Die Smartphone-Exporte Indiens haben einen erheblichen Aufschwung erlebt, wobei die USA als größter Empfänger dieser Exporte hervortreten. Nach Angaben des indischen Handelsministeriums exportierte Indien im April-Mai 2023 Smartphones im Wert von 2,43 Milliarden US-Dollar. Dies spiegelt einen deutlichen Anstieg der Smartphone-Lieferungen in die USA im Besonderen wider. Die USA erhielten im April-Mai 2023 Smartphone-Exporte im Wert von 812,49 Millionen US-Dollar, was einen starken Kontrast zu den Zahlen des Vorjahres von 92,2 Millionen US-Dollar für den gleichen Zeitraum darstellt. Etwa ein Drittel aller Smartphone-Sendungen im April-Mai wurden in die USA gerichtet, gefolgt von anderen Ländern wie den VAE (484,52 Millionen US-Dollar), den Niederlanden (205 Millionen US-Dollar), Großbritannien (151,33 Millionen US-Dollar), Italien (136,57 Millionen US-Dollar) und der Tschechischen Republik (115,5 Millionen US-Dollar).

Indien hat sich jüngst als attraktiver Standort für die Elektronikfertigung erwiesen, was internationale Technologieunternehmen dazu veranlasst, das Land in ihre Produktionsbasis-Portfolios aufzunehmen. Die Regierung in Neu-Delhi hat eine Reihe von Initiativen wie das Produktionsgebundene Anreizsystem (PLI) gestartet, um große Technologieunternehmen anzulocken und somit die inländische Produktionskapazität zu steigern. Varun Krishnan, Chefredakteur von FoneArena, erklärte, dass dieser Wechsel im Exportziel nach Indien großteils auf die Anreize und monetären Vorteile des PLI-Programms für große Unternehmen zurückzuführen ist, die in Indien investieren wollen.

Das PLI-Programm unterstützt Unternehmen, die die Berechtigungskriterien erfüllen, durch von der indischen Regierung gewährte Förderungen.
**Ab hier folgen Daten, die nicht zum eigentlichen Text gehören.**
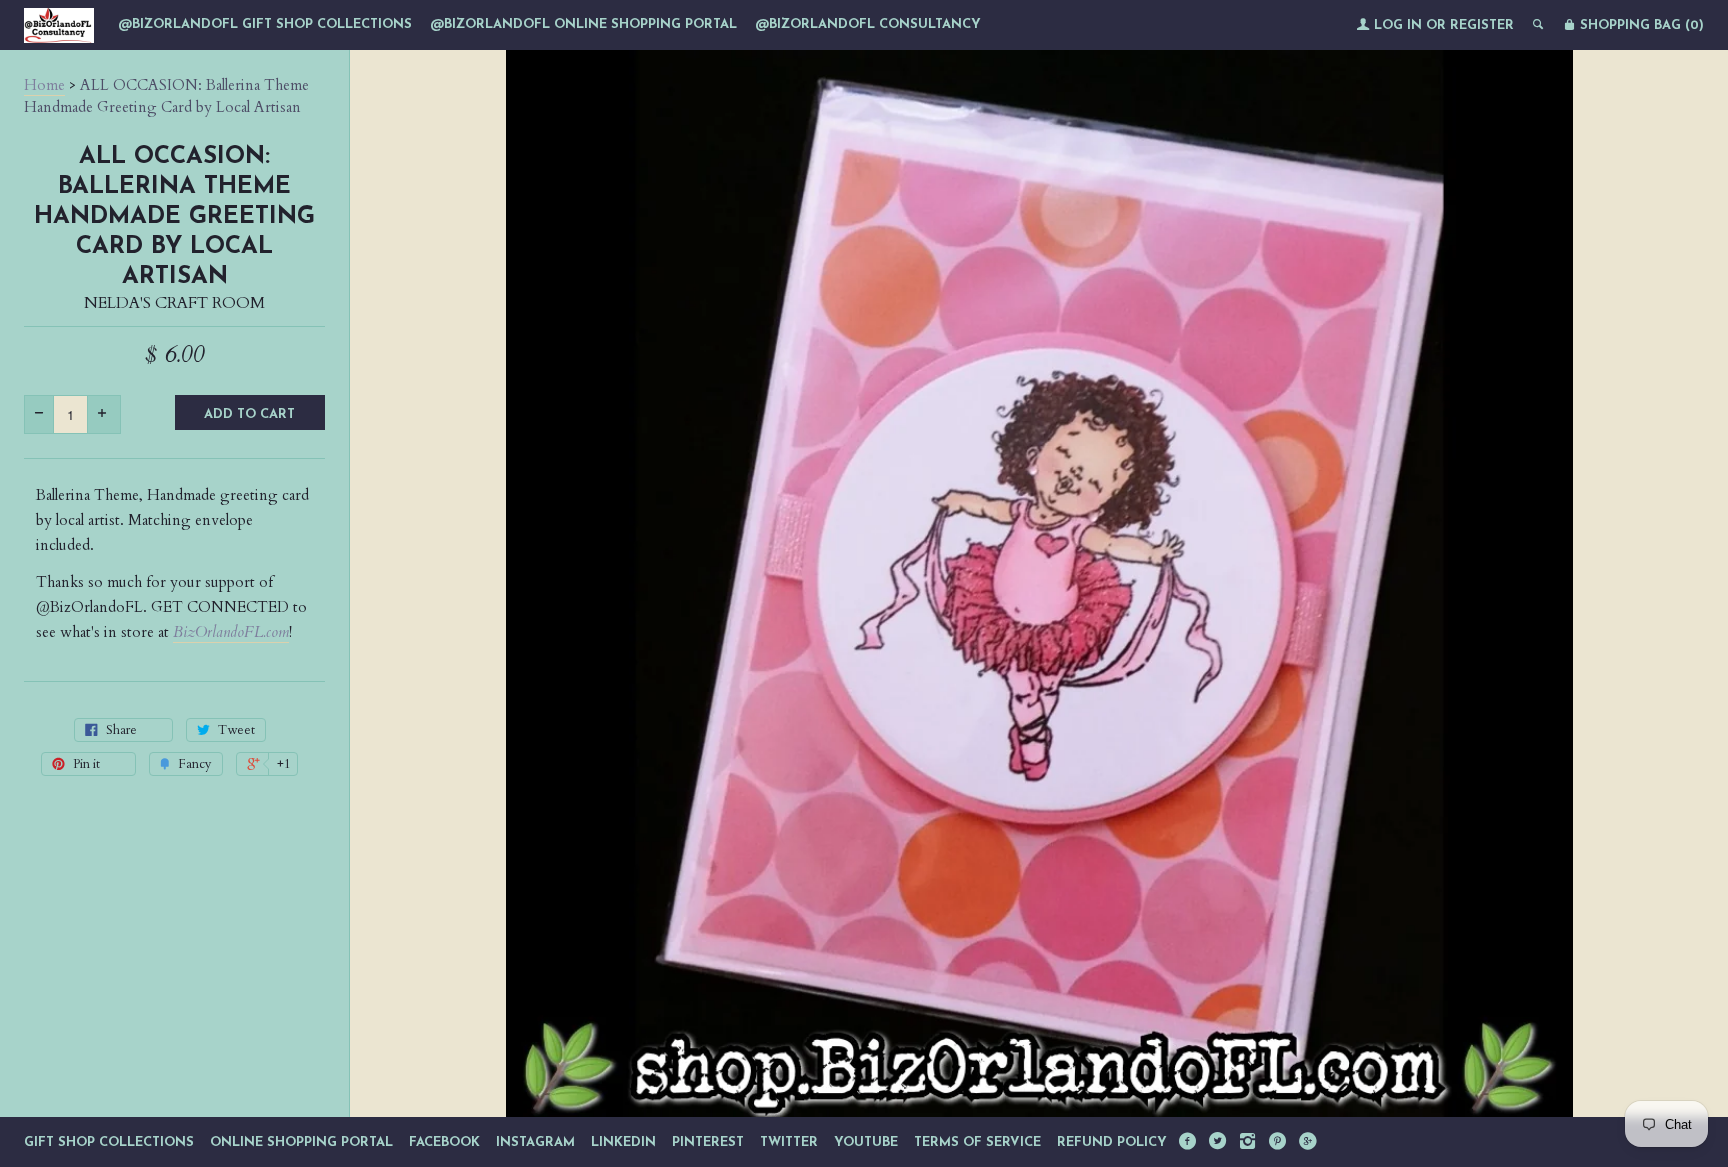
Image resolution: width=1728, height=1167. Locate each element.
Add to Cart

Das ultimative Ziel des PLI-Programms besteht darin, Indien als potenziellen Produktionsstandort für Mobiltelefone und deren Komponenten zu etablieren und somit die inländische Produktion zu stärken und Beschäftigungsmöglichkeiten sowie Innovation und Forschung und Entwicklung in diesem Bereich zu fördern.

Ein weiterer Faktor, der Indien als globalen Produktionsstandort positioniert, sind die zunehmenden geopolitischen Spannungen zwischen China und dem Westen. China wurde traditionell als Fabrik der Welt wahrgenommen, doch Unternehmen wie Apple haben jüngst die Diversifizierung ihrer Produktionsprozesse außerhalb Chinas erforscht und dabei Indien als vielversprechende Alternative identifiziert. Krishnan führte Indiens steigende Smartphone-Exporte auch auf den Bedarf an einer alternativen Lieferkette zu China zurück, die hauptsächlich aus politischen Gründen unvorteilhaft geworden ist.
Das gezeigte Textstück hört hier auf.